Carbon capture and the path to net zero

Date: 22 Apr 2021

Bumblebee Design

As governments and companies worldwide sets their sights on achieving net zero by 2050, carbon capture has emerged as a frontrunner in the catalogue of solutions due to its ability to enable companies and jurisdictions to offset carbon dioxide emissions with investments sequestering CO2.

The statistics make a good case: natural forest regrowth has the potential to sequester up to 23% of global CO2 emissions, or 8.9 billion metric tonnes of CO2 – in addition to the carbon sequestration of existing forests, which currently absorb approximately 30% of CO2 emissions annually.

Citywealth’s April French Furnell spoke to CEO of EcoForests Michael Ackerman on the launch of their carbon capture vertical to find out more.

“Originally, carbon capture was not the main focus of our business, but we’ve seen an astronomical growth in interest in carbon capture projects”, says Ackerman. Up until now, EcoForests revenue has been generated by timber sales in the forest harvesting process. Through offering carbon capture assets, EcoForests is able to monetise a time in the forest management cycle that was previously not a driving force of the business. This means tree-planting and the natural growth of forests are now profit generating for the business.

For clients, carbon capture offers them a way of embedding ESG into their company’s core values. “Rather than ‘greenwashing’ their problems away, companies want to engage with the plantation. They have ownership and involvement in the project so there is a greater level of involvement than simply purchasing the credit they need”, said Ackerman.

He has also been approached by companies who are interested in EcoForests’ on-the-ground work with local communities.
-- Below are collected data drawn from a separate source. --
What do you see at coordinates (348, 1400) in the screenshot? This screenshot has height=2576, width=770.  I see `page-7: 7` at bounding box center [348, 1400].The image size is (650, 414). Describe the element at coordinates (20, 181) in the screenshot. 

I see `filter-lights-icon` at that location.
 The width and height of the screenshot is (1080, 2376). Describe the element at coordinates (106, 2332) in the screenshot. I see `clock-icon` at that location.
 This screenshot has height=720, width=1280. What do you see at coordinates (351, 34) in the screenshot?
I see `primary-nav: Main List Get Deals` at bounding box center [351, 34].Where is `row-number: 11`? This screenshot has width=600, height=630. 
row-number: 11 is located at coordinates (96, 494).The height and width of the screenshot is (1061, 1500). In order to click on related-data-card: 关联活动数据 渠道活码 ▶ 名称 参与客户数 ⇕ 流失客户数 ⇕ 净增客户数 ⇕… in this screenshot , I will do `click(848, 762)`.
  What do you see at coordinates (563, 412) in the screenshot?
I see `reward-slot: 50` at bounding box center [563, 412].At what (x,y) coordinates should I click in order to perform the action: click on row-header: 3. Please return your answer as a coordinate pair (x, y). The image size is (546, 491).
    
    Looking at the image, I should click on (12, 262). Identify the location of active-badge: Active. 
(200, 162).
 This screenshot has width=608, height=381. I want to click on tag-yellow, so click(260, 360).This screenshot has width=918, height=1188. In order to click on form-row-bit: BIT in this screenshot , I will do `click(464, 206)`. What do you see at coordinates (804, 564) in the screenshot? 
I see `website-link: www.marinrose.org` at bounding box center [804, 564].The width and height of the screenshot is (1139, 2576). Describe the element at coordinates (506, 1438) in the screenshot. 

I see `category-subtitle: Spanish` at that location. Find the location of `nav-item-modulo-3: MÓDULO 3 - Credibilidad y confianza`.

From building schools and offering scholarships to looking at gender equality in the workforce, “all these aspects are transferred to the clients participating in the projects with us, allowing them to align their carbon capture commitments with broader environmental sustainability goals”.

Ackerman now finds his days busy consulting companies, banks and family offices looking for a way to align their mandates with ESG values, and there are no signs of interest waning.